February 2026
Formal Verification and Property-Based Testing with AI Agents
References:
- AI and the Future of Formal Verification (Martin Kleppmann, December 2025)
- Property-Based Testing (Anthropic Red, 2026)
- Property-Based Testing in Practice (Kiro)
The Core Thesis
Martin Kleppmann's argument is simple but profound:
LLMs are bad at formal verification, but they're excellent at writing specifications that humans can verify.

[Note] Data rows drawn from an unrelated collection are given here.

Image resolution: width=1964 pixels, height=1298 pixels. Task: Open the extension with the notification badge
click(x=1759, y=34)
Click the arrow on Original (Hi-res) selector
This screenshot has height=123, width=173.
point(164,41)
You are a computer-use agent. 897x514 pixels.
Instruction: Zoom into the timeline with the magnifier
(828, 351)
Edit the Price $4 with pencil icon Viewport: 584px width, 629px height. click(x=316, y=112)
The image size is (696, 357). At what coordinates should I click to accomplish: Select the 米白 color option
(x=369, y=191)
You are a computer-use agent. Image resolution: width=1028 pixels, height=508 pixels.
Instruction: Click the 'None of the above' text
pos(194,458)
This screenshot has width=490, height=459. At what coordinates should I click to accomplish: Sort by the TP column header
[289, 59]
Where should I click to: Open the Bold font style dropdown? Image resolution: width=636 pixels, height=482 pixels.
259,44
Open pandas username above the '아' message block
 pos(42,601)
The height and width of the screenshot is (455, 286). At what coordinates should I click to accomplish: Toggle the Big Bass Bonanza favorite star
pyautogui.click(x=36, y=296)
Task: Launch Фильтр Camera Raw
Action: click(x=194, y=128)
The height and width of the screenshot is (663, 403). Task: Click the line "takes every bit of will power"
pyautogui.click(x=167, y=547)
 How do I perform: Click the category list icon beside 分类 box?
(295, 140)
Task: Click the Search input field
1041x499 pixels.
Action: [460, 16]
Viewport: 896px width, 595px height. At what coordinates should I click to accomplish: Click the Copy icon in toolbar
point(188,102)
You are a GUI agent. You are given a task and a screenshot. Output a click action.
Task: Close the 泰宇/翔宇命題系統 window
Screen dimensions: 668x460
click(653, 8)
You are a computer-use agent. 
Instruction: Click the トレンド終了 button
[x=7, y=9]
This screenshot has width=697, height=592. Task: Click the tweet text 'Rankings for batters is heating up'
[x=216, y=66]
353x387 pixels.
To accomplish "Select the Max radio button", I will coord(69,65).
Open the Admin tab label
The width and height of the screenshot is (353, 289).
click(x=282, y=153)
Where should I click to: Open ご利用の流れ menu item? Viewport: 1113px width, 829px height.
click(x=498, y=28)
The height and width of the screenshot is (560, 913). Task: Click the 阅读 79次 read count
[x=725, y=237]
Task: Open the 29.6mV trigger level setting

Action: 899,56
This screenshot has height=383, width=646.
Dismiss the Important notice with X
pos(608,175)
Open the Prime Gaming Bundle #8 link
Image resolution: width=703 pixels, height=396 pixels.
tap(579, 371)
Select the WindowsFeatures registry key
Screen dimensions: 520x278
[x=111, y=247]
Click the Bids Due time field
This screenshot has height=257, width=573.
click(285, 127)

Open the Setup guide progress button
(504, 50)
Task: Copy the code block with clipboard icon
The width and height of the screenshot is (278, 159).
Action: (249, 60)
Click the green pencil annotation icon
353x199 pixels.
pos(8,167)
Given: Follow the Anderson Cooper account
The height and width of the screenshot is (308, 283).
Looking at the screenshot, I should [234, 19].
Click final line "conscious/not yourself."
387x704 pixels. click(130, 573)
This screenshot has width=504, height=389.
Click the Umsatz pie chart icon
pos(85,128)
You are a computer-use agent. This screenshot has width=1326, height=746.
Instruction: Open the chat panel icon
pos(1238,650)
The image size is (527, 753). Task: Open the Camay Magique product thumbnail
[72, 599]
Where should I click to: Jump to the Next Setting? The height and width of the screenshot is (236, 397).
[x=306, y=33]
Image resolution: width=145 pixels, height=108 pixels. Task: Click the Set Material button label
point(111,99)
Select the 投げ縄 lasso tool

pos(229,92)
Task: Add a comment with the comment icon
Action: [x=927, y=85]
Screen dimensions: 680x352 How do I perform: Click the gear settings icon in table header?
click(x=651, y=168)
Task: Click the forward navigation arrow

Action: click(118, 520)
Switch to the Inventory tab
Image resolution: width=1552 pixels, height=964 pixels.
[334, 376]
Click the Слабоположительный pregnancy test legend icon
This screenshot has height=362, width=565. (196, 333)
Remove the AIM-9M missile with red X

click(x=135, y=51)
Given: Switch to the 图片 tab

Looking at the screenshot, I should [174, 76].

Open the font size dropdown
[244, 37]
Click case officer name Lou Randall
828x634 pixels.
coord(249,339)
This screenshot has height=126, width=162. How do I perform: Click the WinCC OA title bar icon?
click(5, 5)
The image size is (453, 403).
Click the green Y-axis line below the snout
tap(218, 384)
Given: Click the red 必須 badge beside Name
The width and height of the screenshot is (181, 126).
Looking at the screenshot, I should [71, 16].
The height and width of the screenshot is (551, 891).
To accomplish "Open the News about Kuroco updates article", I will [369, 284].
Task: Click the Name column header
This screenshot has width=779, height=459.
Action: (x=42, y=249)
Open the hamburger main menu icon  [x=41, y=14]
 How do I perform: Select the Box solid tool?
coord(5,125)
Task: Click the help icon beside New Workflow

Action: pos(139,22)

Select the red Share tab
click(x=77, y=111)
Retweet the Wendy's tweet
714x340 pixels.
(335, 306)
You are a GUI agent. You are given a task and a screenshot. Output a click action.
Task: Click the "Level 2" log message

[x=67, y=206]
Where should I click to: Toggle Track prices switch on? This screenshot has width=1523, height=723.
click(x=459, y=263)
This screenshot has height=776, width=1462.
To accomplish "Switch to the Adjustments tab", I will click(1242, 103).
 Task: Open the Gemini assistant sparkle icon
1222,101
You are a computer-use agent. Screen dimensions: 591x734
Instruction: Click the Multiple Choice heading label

The economics of formal verification have always been brutal:
- seL4: ~23 lines of proof per line of code
- CompCert: ~10+ years of effort for a verified C compiler
- Most teams can't afford this
But LLMs change the equation in a different way. They can:
- Generate specifications - Natural language or semi-formal descriptions of intended behavior
- Suggest invariants - Properties that should always hold
- Write property tests - Executable checks that verify behavior
- Translate between levels - Informal to formal, code to spec, spec to test
Property-Based Testing: The Practical Middle Ground
Formal verification proves correctness. Property-based testing (PBT) finds incorrectness.
How PBT Works
// Example: fast-check property test
fc.assert(
fc.property(
fc.string(), // Any string as input
(s) => {
const encoded = base64Encode(s);
const decoded = base64Decode(encoded);
return decoded === s; // Round-trip invariant
}
)
)
The framework generates hundreds or thousands of random inputs automatically. You define properties (invariants), not specific test cases.
Common Property Shapes
| Property Type | Description | Example |
|---|---|---|
| Round-trip | Encode/decode returns original | JSON.parse(JSON.stringify(x)) |
| Idempotence | f(f(x)) == f(x) | Math.abs(Math.abs(x)) |
| Commutativity | f(a, b) == f(b, a) | a + b |
| Associativity | f(f(a, b), c) == f(a, f(b, c)) | (a + b) + c |
| Identity | f(x, identity) == x | x + 0 |
| Invariance | Property P holds before and after | List length after sort equals before |
| No exceptions | Never crashes on valid input | Parser handles any input |
Agent Patterns for Verification
Pattern 1: Specification Generation
Agent Task: Given this code, generate a specification
Input: Source code
Output: Natural-language specification of behavior
Use when: Code exists but documentation is missing
Pattern 2: Invariant Discovery
Agent Task: Identify invariants that should hold for this system
Input: Code + specification
Output: List of properties that should always be true
Use when: You need to understand what to test
Pattern 3: Property Test Generation
Agent Task: Generate property-based tests from this specification
Input: Specification
Output: Executable property tests (fast-check, Hypothesis, etc.)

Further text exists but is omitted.